Search papers, labs, and topics across Lattice.
The paper introduces EduEVAL-DB, a dataset of 854 explanations for 139 ScienceQA questions, comprising human-teacher explanations and LLM-generated explanations simulating various instructional styles and shortcomings. A pedagogical risk rubric with five dimensions (factual correctness, explanatory depth, relevance, appropriateness, and bias) is proposed and used to annotate the dataset with binary risk labels via expert teacher review. Experiments benchmark Gemini 2.5 Pro and Llama 3.1 8B, demonstrating the potential of EduEVAL-DB for fine-tuning smaller models for pedagogical risk detection.
Fine-tuning a small Llama 3.1 model on the new EduEVAL-DB dataset allows it to rival the pedagogical risk detection capabilities of a much larger model (Gemini 2.5 Pro), suggesting a path to effective and efficient AI tutoring tools.

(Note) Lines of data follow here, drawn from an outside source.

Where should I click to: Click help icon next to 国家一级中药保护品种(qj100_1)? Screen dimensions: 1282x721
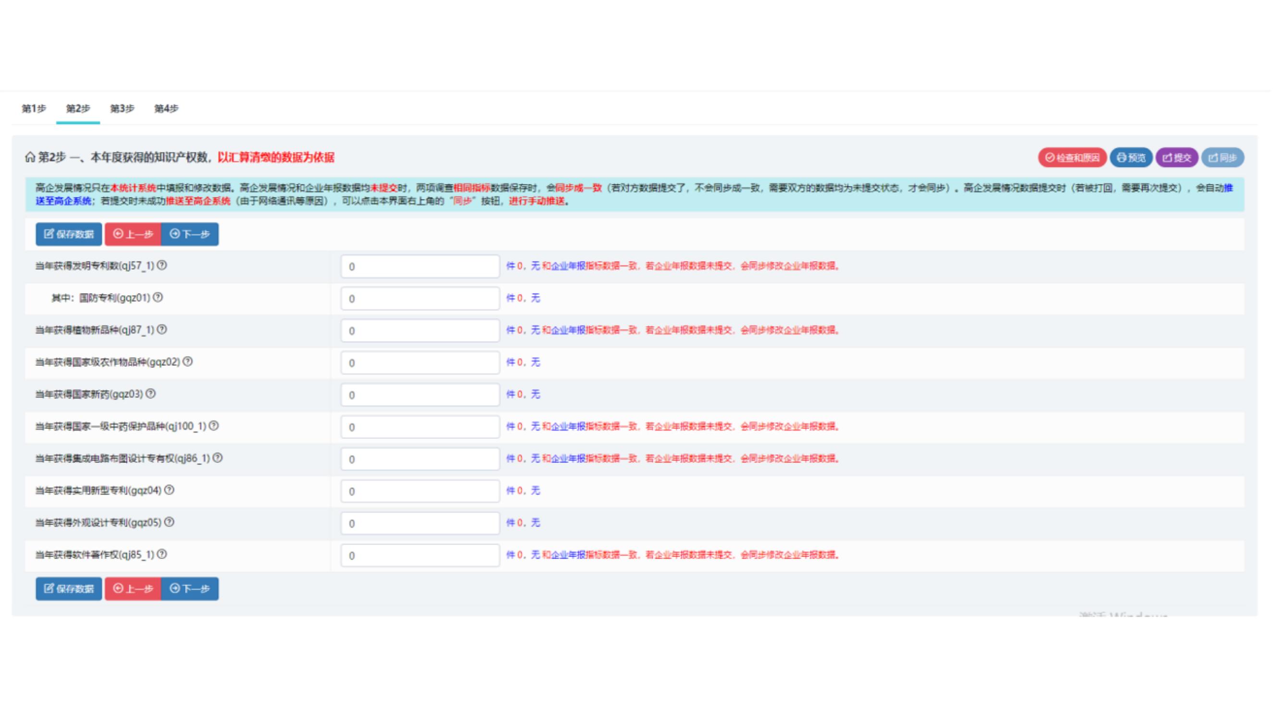pyautogui.click(x=214, y=426)
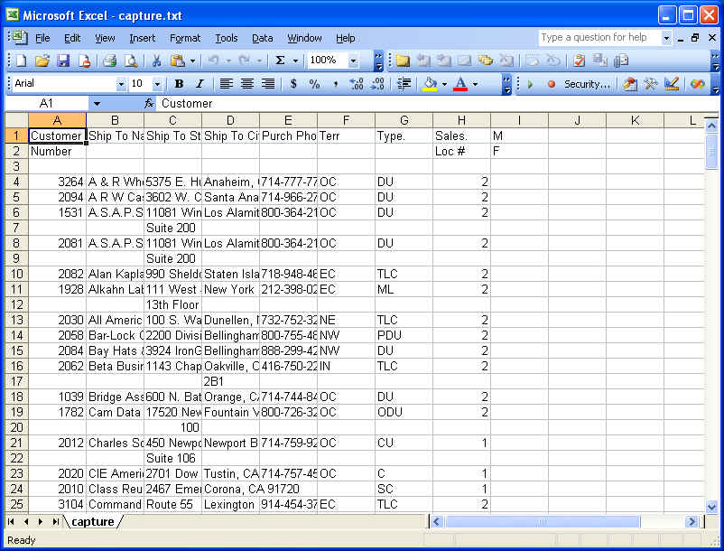The width and height of the screenshot is (724, 551).
Task: Click the Save icon in toolbar
Action: coord(63,61)
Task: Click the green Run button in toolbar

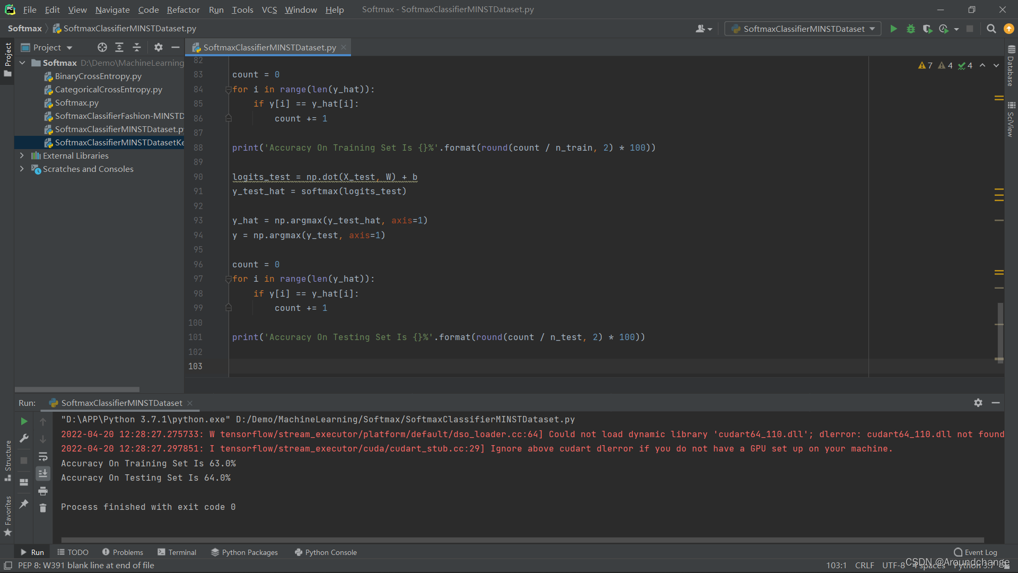Action: [893, 29]

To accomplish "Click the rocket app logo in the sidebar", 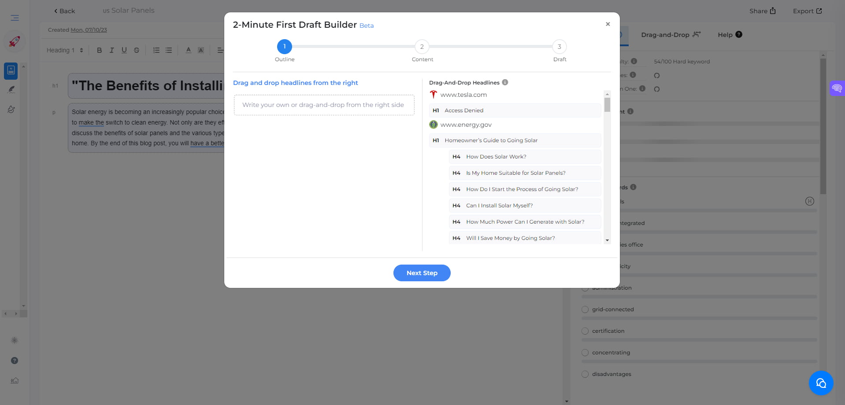I will point(15,42).
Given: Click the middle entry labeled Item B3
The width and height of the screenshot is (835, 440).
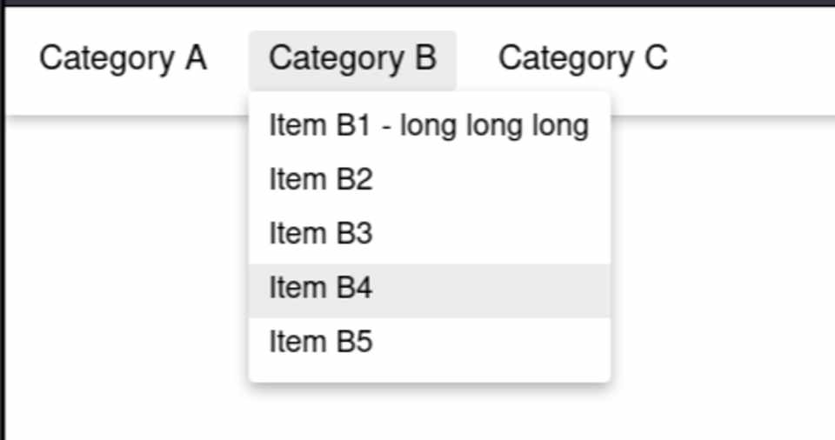Looking at the screenshot, I should [x=429, y=234].
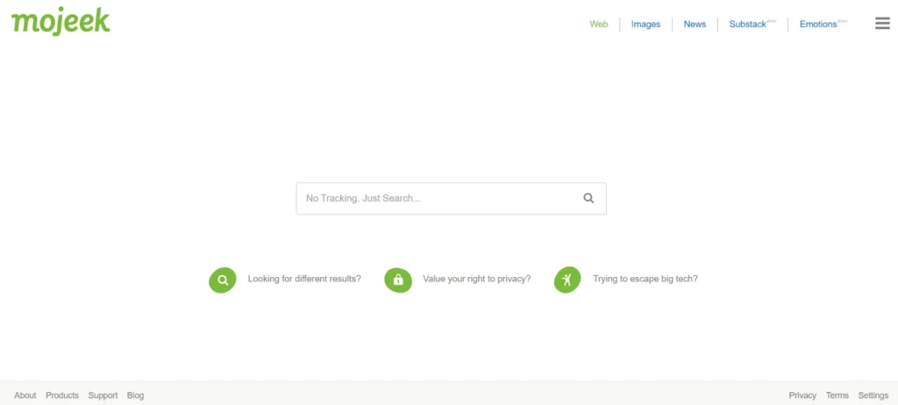Screen dimensions: 898x405
Task: Switch to the Images tab
Action: point(645,25)
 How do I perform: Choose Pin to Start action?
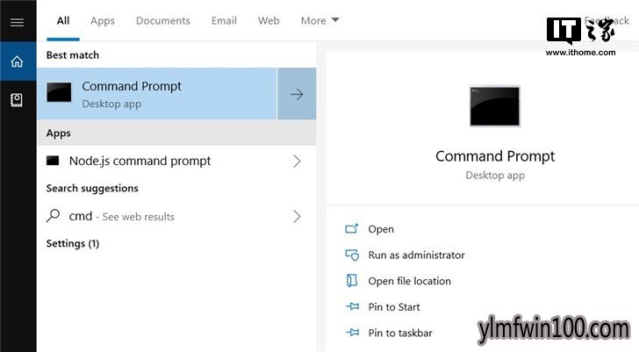(393, 306)
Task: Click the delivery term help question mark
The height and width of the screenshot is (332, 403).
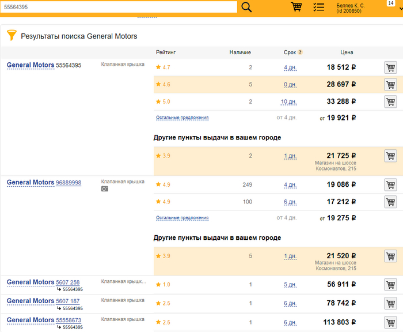Action: [300, 52]
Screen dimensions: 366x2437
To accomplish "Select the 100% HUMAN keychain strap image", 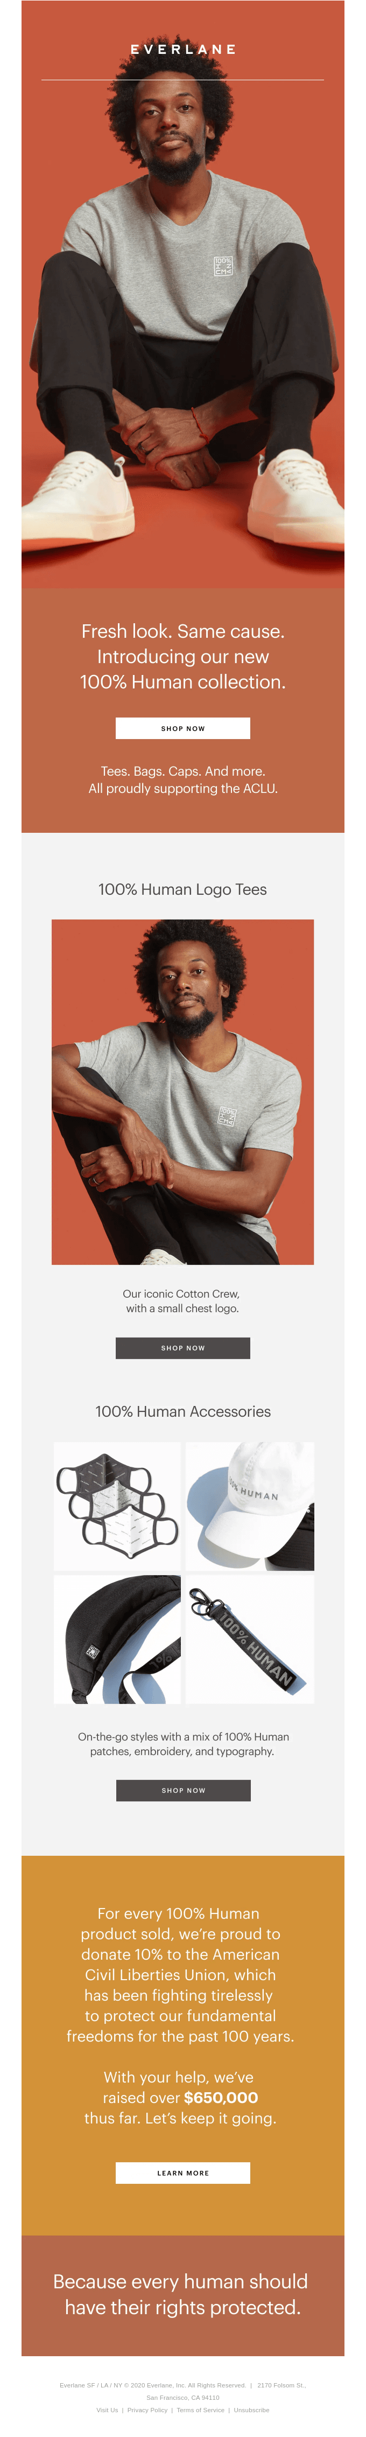I will click(x=250, y=1639).
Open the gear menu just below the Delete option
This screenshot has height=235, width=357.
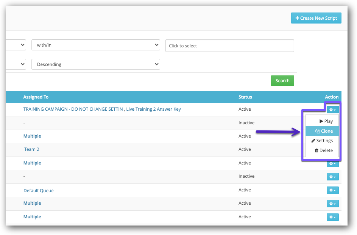tap(332, 163)
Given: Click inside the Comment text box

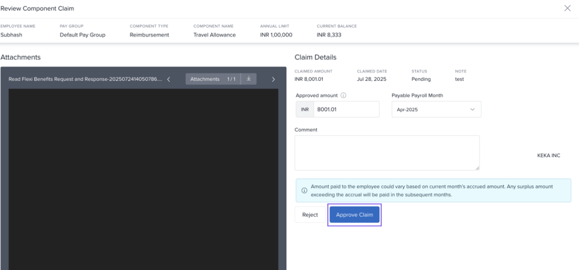Looking at the screenshot, I should point(387,153).
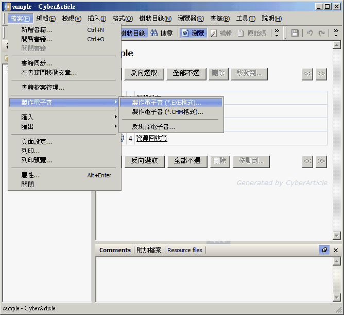Screen dimensions: 344x315
Task: Click the Save floppy disk icon
Action: click(295, 33)
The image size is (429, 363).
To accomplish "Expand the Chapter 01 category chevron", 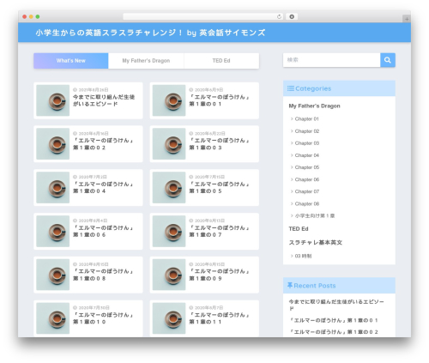I will pyautogui.click(x=292, y=118).
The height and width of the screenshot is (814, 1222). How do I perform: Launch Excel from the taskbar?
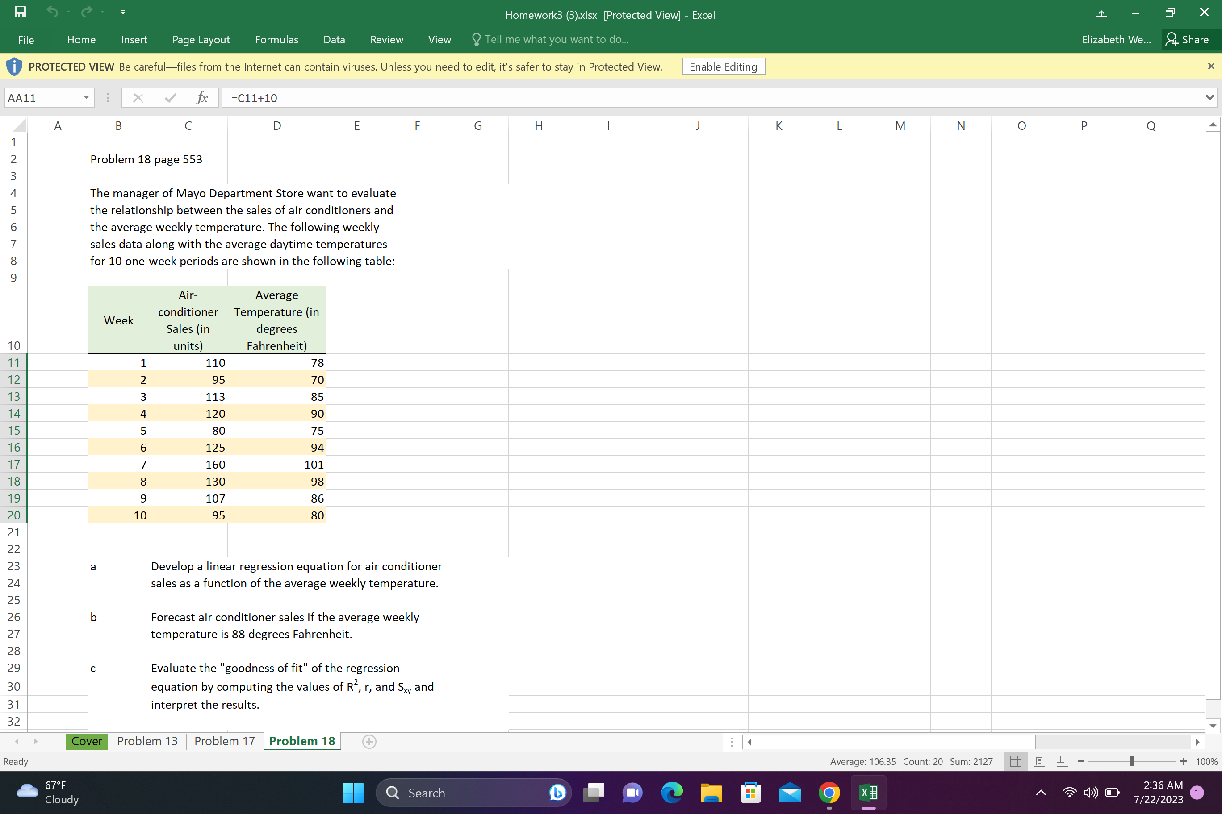pyautogui.click(x=868, y=793)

This work introduces EduEVAL-DB, a dataset based on teacher roles designed to support the evaluation and training of automatic pedagogical evaluators and AI tutors for instructional explanations. The dataset comprises 854 explanations corresponding to 139 questions from a curated subset of the ScienceQA benchmark, spanning science, language, and social science across K-12 grade levels. For each question, one human-teacher explanation is provided and six are generated by LLM-simulated teacher roles. These roles are inspired by instructional styles and shortcomings observed in real educational practice and are instantiated via prompt engineering. We further propose a pedagogical risk rubric aligned with established educational standards, operationalizing five complementary risk dimensions: factual correctness, explanatory depth and completeness, focus and relevance, student-level appropriateness, and ideological bias. All explanations are annotated with binary risk labels through a semi-automatic process with expert teacher review. Finally, we present preliminary validation experiments to assess the suitability of EduEVAL-DB for evaluation. We benchmark a state-of-the-art education-oriented model (Gemini 2.5 Pro) against a lightweight local Llama 3.1 8B model and examine whether supervised fine-tuning on EduEVAL-DB supports pedagogical risk detection using models deployable on consumer hardware.